Exercise: Every line below between the one holding "This screenshot has height=994, width=828." and the one holding "This screenshot has height=894, width=1372.", inclusive, should be copied exactly, and no other line.

-------- Information given

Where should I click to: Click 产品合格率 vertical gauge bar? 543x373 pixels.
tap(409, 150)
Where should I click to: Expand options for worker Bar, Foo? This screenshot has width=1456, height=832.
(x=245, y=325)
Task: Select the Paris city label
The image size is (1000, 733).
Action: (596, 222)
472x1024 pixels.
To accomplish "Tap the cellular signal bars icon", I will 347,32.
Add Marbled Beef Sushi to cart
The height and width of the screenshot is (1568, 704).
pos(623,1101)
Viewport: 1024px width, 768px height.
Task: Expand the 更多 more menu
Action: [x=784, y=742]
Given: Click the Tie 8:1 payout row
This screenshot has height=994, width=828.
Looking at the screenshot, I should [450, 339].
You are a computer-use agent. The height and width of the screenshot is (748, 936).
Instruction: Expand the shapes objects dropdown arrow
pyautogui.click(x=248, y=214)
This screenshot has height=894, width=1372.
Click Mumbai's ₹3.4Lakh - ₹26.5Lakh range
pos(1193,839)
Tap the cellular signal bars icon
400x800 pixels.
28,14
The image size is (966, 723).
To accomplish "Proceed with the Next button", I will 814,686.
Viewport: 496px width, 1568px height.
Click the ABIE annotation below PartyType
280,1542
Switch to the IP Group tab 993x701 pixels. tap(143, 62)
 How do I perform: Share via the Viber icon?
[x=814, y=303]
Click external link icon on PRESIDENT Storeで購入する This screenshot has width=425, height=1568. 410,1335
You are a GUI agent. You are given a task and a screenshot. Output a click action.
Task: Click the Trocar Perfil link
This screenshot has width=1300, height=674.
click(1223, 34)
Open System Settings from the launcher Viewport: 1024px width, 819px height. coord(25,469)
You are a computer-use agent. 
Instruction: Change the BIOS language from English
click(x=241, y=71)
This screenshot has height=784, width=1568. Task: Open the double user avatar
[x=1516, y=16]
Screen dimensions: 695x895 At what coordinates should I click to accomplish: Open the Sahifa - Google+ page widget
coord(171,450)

----------------

Answer below:
This screenshot has height=994, width=828.
Looking at the screenshot, I should [450, 339].
You are a computer-use agent. The height and width of the screenshot is (748, 936).
Instruction: Expand the shapes objects dropdown arrow
pyautogui.click(x=248, y=214)
This screenshot has height=894, width=1372.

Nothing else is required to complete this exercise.